Disputes about financial contributions are threatening the prospects of reaching a deal at the upcoming United Nations Climate Change Conference (COP29) summit next month, causing deadlock over pivotal climate aid agreement.
The UN conference, which is set to commence six days after the US presidential election, is overshadowed by the potential return of Donald Trump, who withdrew the US from the Paris Agreement during his presidency.
The summit, which will be held in Azerbaijan, will see world leaders convene for a two-day meeting, casting a spotlight on the host country's limited tolerance for dissent.
As the largest international event ever hosted by Azerbaijan, COP29 will draw attention to a nation that has been criticised by Human Rights Watch for its "repressive" policies, AFP reported.
Organisers say over 50,000 attendees are expected between November 11 to 22 in the capital Baku.
COP29 has been dubbed a "finance COP" because rich countries — the most responsible for global warming — are supposed to commit to substantially increasing their assistance to poorer countries for climate action.

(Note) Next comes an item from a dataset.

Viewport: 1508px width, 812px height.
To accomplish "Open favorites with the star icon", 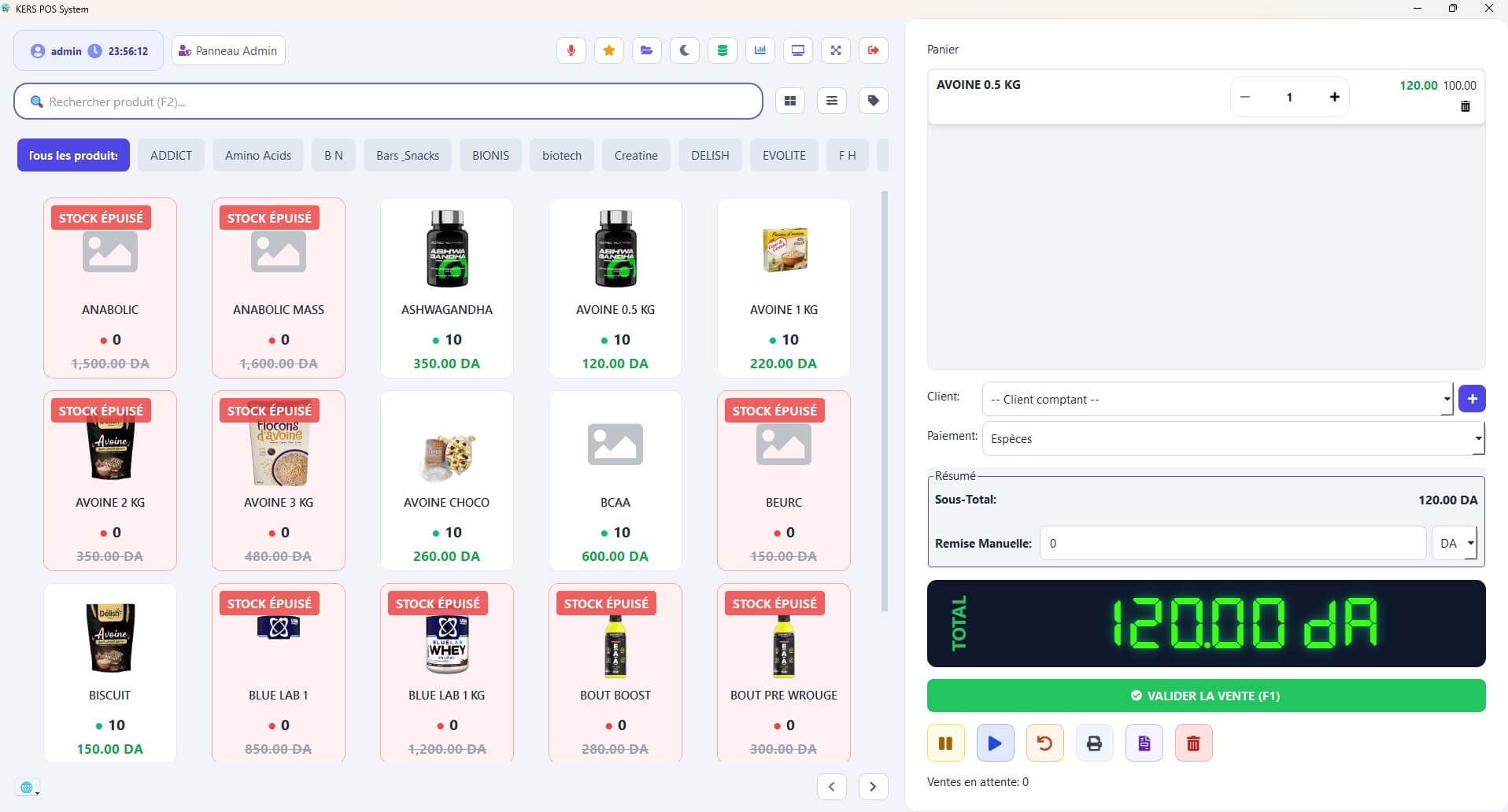I will coord(608,50).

Major donors, such as the European Union and the US, have not committed to specific funding amounts beyond 2025 for developing nations, despite calls to increase the current $100 billion annual funding.
There is pressure to increase this amount at COP19, with a focus on turning billions into trillions, but political and economic uncertainty for many donors complicates the situation.
Azerbaijan, a former Soviet republic between Russia and Iran with little experience in international diplomacy, has urged parties to make the most of the "critical final stage" before COP29.
On Wednesday, government ministers will gather in Baku to try and make headway.
"These are complex negotiations — if they were easy, they would have been resolved already — and ministers will succeed or fail together," said COP29 president Mukhtar Babayev, a former oil executive and Azerbaijan's ecology minister, in September.
"The eyes of the world are now upon them."
Observers say climate leadership has been missing in action this year, with attention elsewhere even as fires, floods, heatwaves and drought have hit every corner of the globe.
As they stand, international efforts to reduce planet-heating greenhouse gases are insufficient to cap global warming to 1.5°C above pre-industrial levels, the safer limit of the Paris Agreement.
"We are potentially headed towards 3C of global warming by 2100 if we carry on with the policies we have at the moment," Jim Skea, chairman of the Intergovernmental Panel on Climate Change, told The Telegraph in October.
Developing nations suffer disproportionately from climate change and are seeking a deal at COP29 that ensures upwards of $1 trillion annually in "climate finance", 10 times current amounts.
They want the new agreement to cover not just money for low-carbon technology and adaptation measures like sea walls but for disaster recovery as well, something developed countries do not want to include.
Amnesty International and US senators have raised concerns about a crackdown in Azerbaijan in recent months, with critical voices jailed on dubious charges.
"The situation on the ground is quite grim... By the time Azerbaijan actually hosts COP29 there won't be much of civil society left," said independent Azerbaijani journalist Arzu Geybulla.
The summit has a much lower profile than the extravaganza in Dubai and it remains unclear how many world leaders will attend, with COP30 in Brazil next year considered of greater import.